Learning to add numbers or read words is not the same as learning mathematics or reading a sophisticated text: Both require understanding underlying ideas and comparing and contrasting them with other ideas.
Talking to a parent about how invasive taxes are also will not prepare someone for adult conversation. While most of the time people don’t know theories, they use them. The first time someone proposes a Hamiltonian view of freedom while yours is Jeffersonian, if you don’t know theory, you will not be able to respond convincingly, and you will soon feel pretty stupid.
An exciting school, at any level, gives students not only skills like addition and reading, not only facts without context, but the joy of deep understanding and analysis, which requires teachers and a structure leading students to it.
Sally MacEwen, associate professor and chair of classics at Agnes Scott College
No schools, no rules,
no way to educate kids
I’ll leave it to others to debate David Elmore’s assertions point by point about public education.
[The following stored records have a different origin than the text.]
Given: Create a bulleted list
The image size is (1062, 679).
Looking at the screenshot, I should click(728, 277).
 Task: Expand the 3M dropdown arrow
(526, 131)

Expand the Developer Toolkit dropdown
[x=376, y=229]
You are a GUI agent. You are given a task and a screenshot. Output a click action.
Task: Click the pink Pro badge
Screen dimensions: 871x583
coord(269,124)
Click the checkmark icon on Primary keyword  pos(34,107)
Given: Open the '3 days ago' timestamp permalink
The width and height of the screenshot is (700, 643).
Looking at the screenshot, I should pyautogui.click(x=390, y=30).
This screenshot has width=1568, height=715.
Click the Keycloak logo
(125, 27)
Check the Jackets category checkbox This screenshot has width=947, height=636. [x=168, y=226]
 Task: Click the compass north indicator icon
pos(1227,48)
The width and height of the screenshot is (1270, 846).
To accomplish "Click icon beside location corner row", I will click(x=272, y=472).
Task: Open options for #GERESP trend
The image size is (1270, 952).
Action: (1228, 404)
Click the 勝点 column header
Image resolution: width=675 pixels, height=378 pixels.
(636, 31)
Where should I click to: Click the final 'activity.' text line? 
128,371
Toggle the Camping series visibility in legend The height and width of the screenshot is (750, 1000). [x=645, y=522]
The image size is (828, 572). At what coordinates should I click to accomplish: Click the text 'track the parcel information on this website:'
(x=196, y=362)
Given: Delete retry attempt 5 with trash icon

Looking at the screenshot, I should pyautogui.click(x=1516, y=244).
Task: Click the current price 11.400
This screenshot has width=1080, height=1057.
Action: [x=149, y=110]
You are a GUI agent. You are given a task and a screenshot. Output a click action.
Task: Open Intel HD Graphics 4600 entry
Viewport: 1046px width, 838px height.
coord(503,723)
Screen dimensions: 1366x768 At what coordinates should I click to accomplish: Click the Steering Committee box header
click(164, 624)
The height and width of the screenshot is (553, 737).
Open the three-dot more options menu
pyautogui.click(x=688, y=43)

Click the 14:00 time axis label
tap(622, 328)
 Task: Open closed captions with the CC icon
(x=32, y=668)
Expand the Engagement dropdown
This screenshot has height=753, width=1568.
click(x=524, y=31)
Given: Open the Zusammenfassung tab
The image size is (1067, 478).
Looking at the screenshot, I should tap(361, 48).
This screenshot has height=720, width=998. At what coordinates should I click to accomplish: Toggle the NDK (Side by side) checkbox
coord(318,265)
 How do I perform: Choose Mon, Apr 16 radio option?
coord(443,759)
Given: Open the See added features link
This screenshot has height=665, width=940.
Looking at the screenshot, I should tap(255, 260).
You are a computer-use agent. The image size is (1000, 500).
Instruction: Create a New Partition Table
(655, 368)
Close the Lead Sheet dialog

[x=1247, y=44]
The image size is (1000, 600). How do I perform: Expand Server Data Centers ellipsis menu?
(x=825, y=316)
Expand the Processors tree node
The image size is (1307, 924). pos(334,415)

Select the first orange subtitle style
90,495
For me, his views are a prescription for anarchy … do anything you want … no restraints.
Richard W. Augusta, Atlanta
Tests replace critical thinking with factoids
Regarding AJC education columnist Maureen Downey’s recent column “Why detest the test?” the answer is simple. Our public schools no longer teach children to think critically or to apply the lessons they learn from literature, history, science and math to their everyday lives. Instead, students are taught “factoids” which they must regurgitate on the CRCTs. That’s what teaching to the test is about, and that’s why our education system is in crisis.
Reed Travis, Atlanta
If they’re mad, she’s doing something right
If columnist Maureen Downey and the AJC need any more proof that she’s on the mark with her weekly education articles, they have only to read all the irate letters from whining teachers. It’s about time someone called my fellow teachers on their complacency and blame-the-student excuses. You go, girl.